All in all lame move by Amazon.
https://blog.cloudflare.com/perplexity-is-using-stealth-unde...
> Perplexity’s argument is that, since its agent is acting on behalf of a human user’s direction, the agent automatically has the “same permissions” as the human user. The implication is that it doesn’t have to identify itself as an agent.
Prudent or not, self serving or not, amazon is right to argue its access controls be strict and that it as owner of website should control it with industry wide accepted rules of engagement, this argument from perplexity is a bad one, human or not while browsing web is a low bar already, captcha etc. were easily circumvented even before ai agents, now if we argue agents are human adjacent, it is a direct case for removing humans of any agency (largely philosophically speaking) and not to mention, imagine the horror show of scams & ransomware it unleashes on millions of users (even engineers can’t recognize or stop them today, prompt injection etc)
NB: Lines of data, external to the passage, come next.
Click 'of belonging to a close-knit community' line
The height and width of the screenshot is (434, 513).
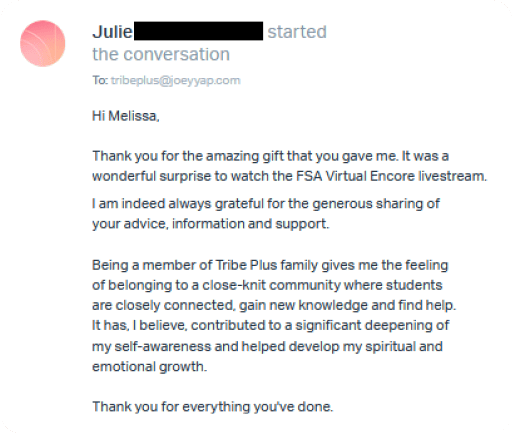[x=267, y=285]
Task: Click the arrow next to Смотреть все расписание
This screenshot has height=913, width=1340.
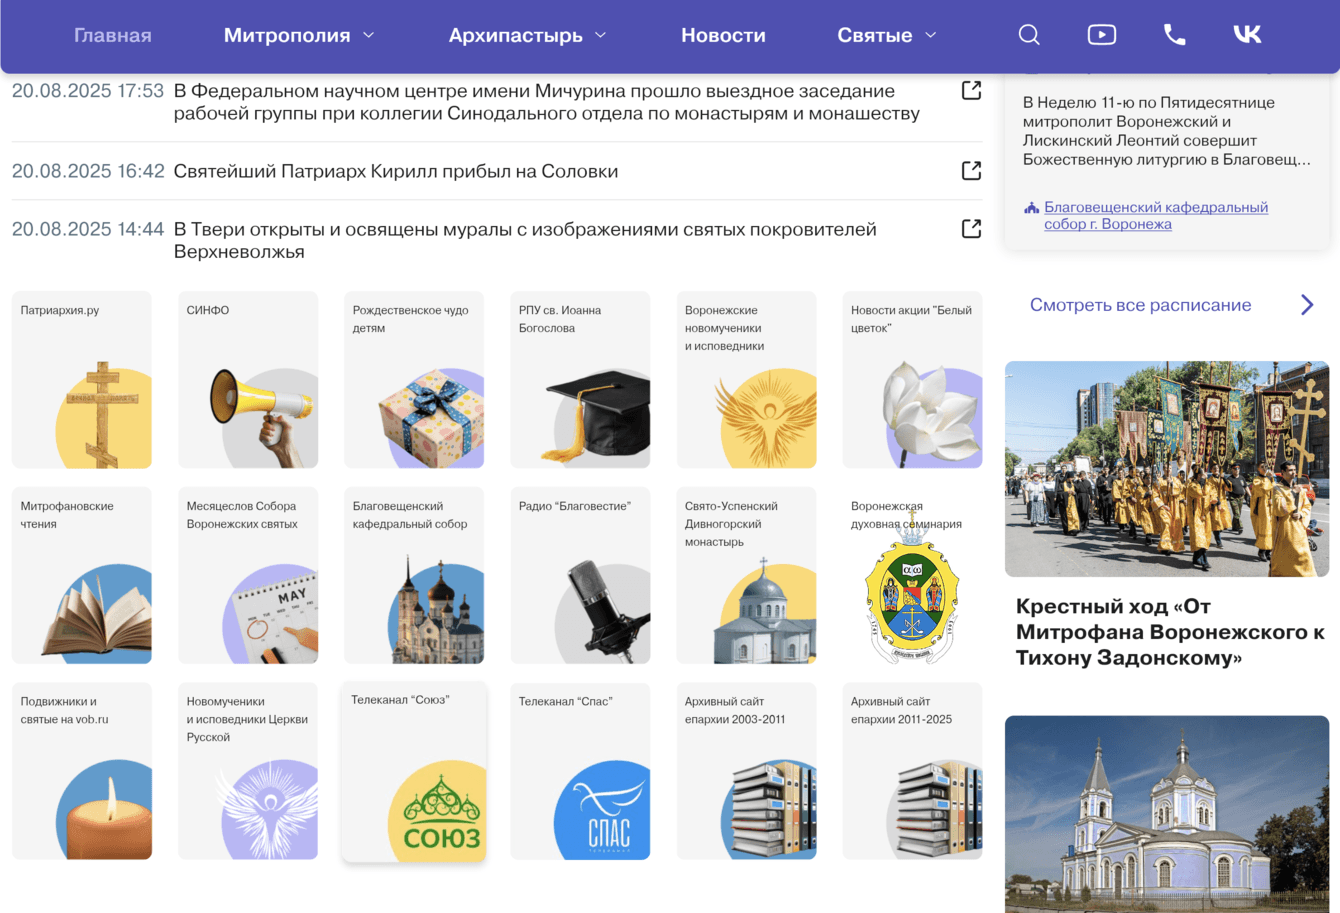Action: click(1307, 305)
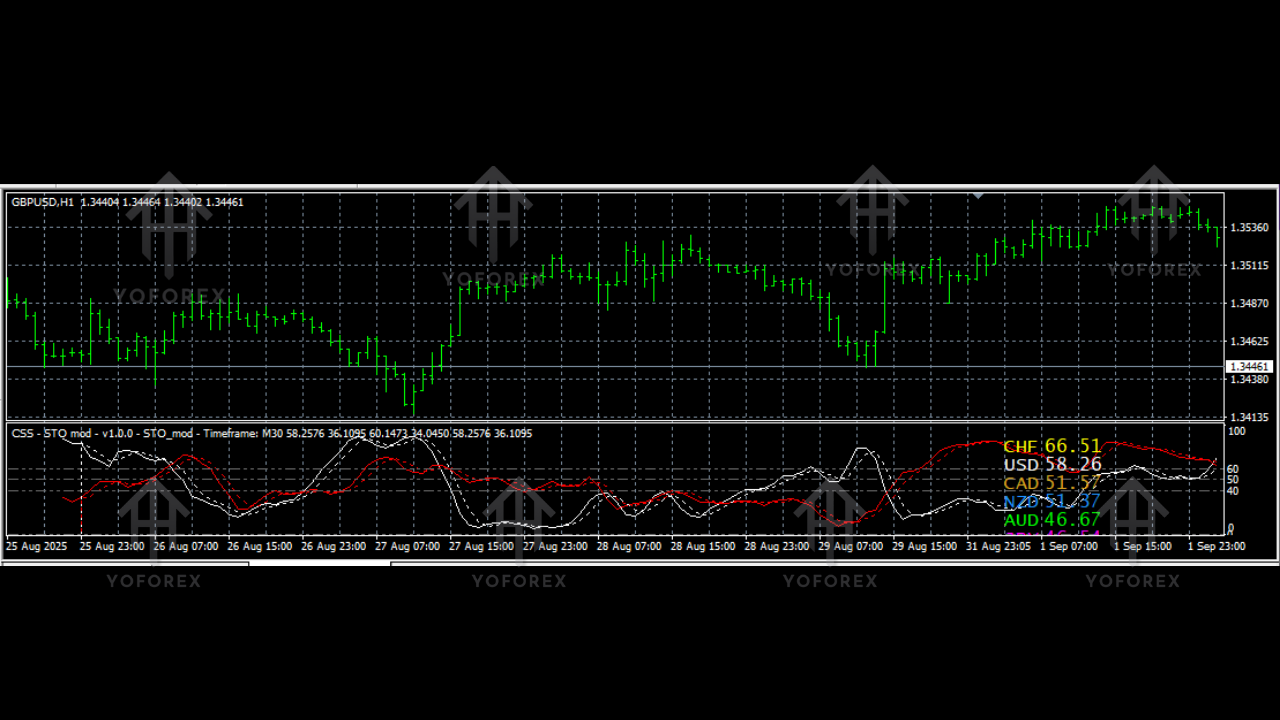Image resolution: width=1280 pixels, height=720 pixels.
Task: Click the 25 Aug 2025 date label
Action: pyautogui.click(x=37, y=546)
This argument that websites controlling their access to bots & agents is a good idea. It should be the way it is, for businesses (amazon or not) and for internet blogs and open web associated sites, if they choose to exclude themselves from upcoming lovely silicon valley stories of ai utopias, they should be able to do so. No one should force them to ‘get with the program’.
well, it's no threat to me as I'd rather not use the internet than have some dogshit "AI" agent browsing for me
> Publishers and corporations have no right to discriminate against users based on which AI they've chosen to represent them.
of course they do, "AI" agents are not a protected class
if I want to ban e.g. all Mac OS users from my store I can do that too
> Perplexity is fighting for the rights of users.